Exercise: Give the number of lines in the records below that hold "Task"; nothing else is needed.

Listed entries:

□ □ □ □ □ □ □

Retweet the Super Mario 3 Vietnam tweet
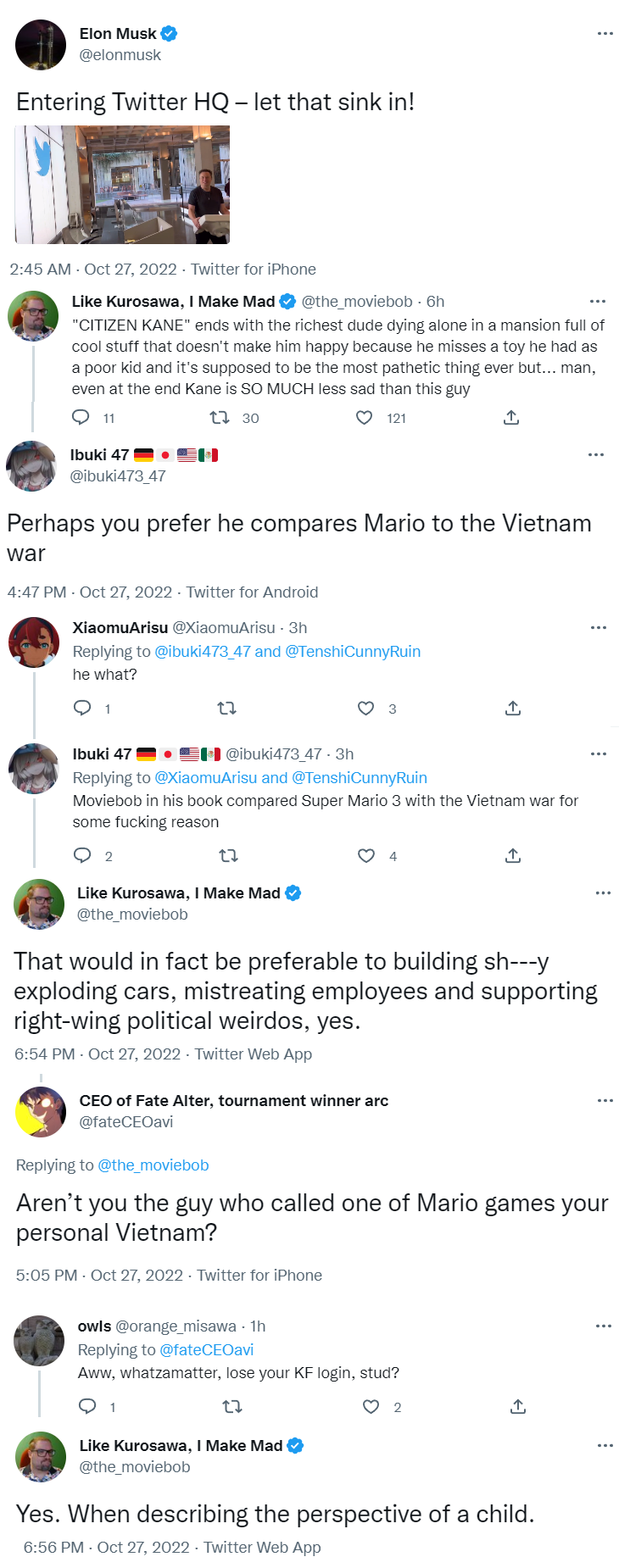 tap(228, 855)
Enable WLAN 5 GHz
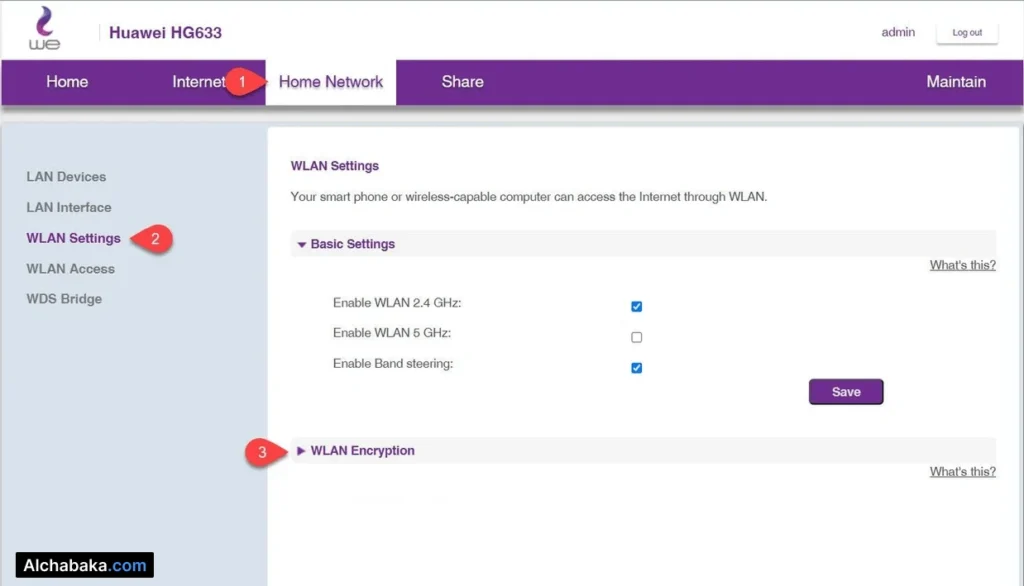 636,337
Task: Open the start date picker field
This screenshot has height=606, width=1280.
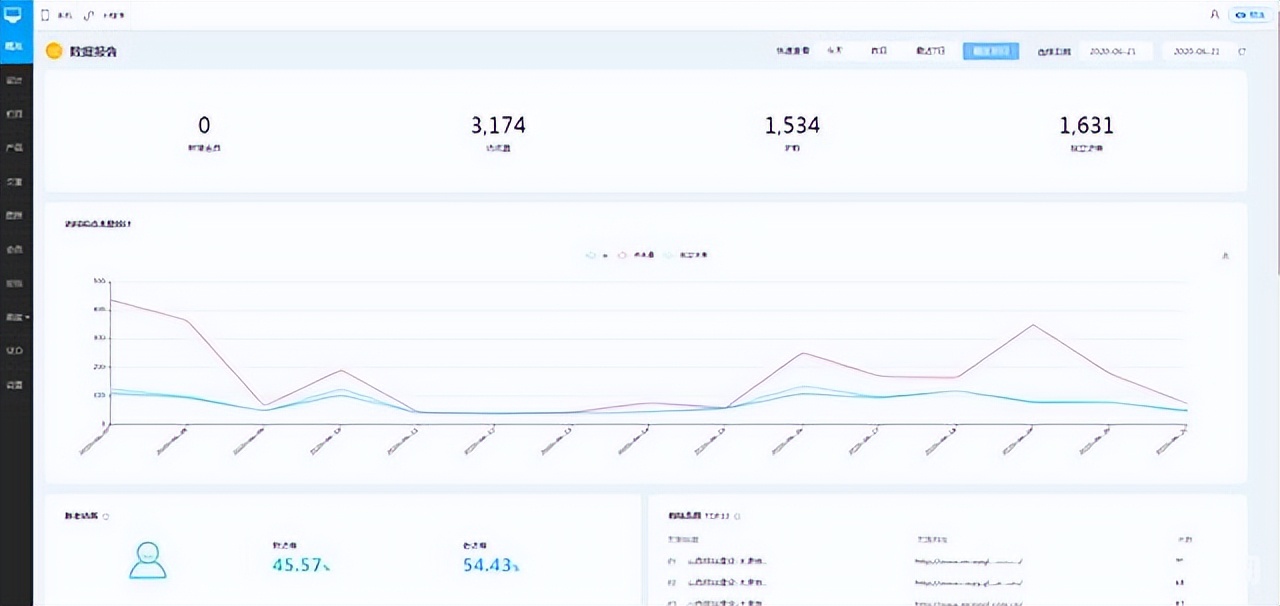Action: point(1115,51)
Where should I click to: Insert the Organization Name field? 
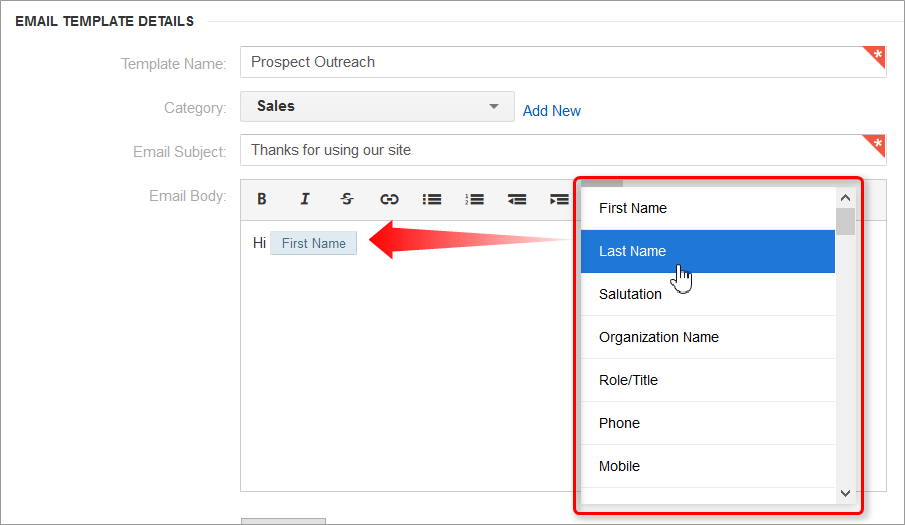pos(708,337)
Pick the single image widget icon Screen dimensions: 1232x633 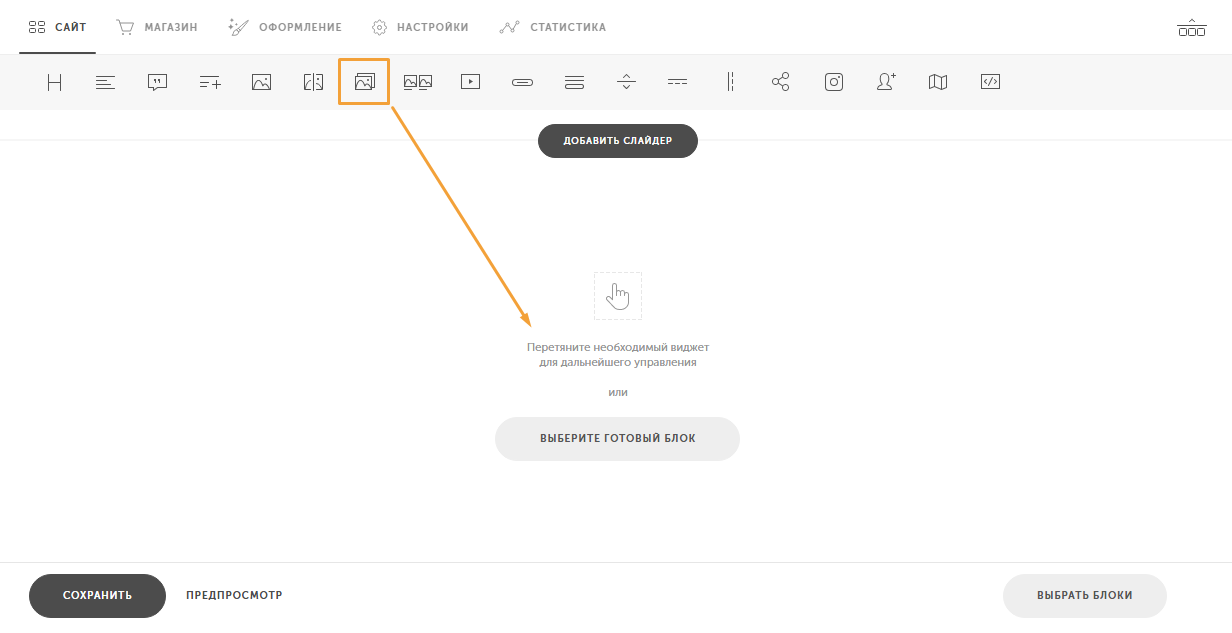pyautogui.click(x=262, y=83)
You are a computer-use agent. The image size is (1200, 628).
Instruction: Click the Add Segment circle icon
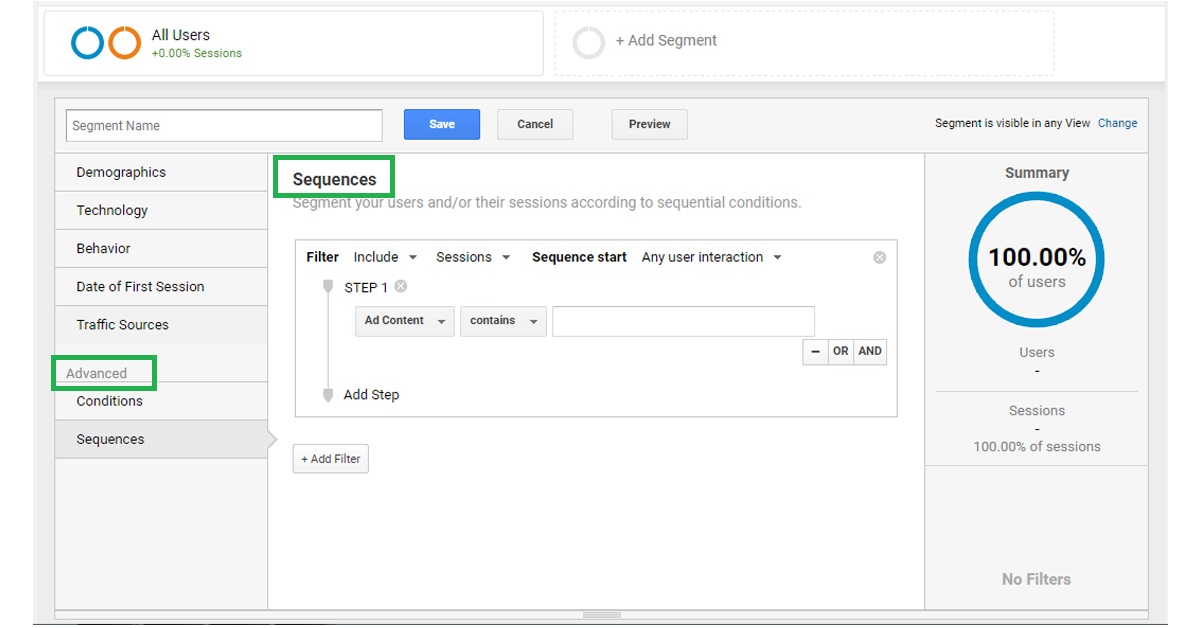coord(588,41)
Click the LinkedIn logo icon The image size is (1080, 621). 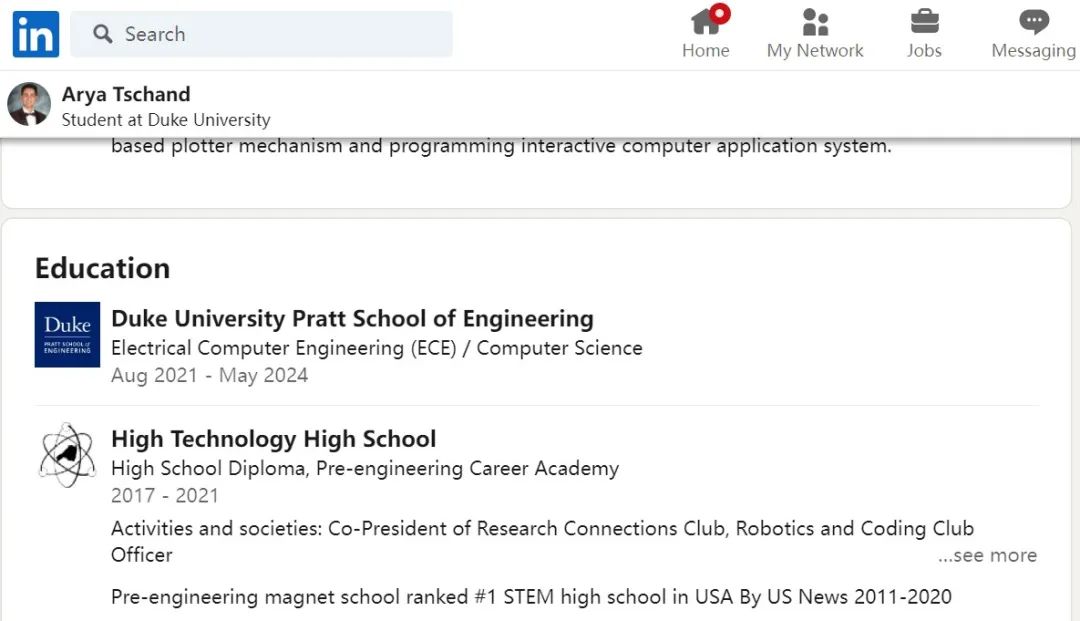pos(36,34)
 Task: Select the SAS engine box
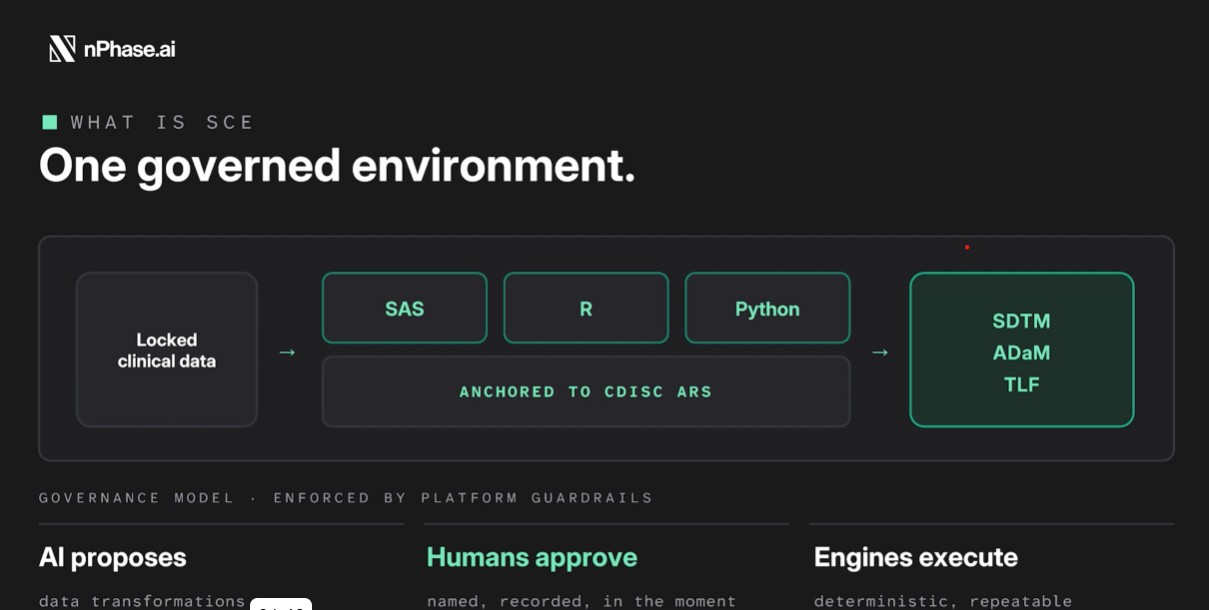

□ □ □ □ □ □ □

Written response: 2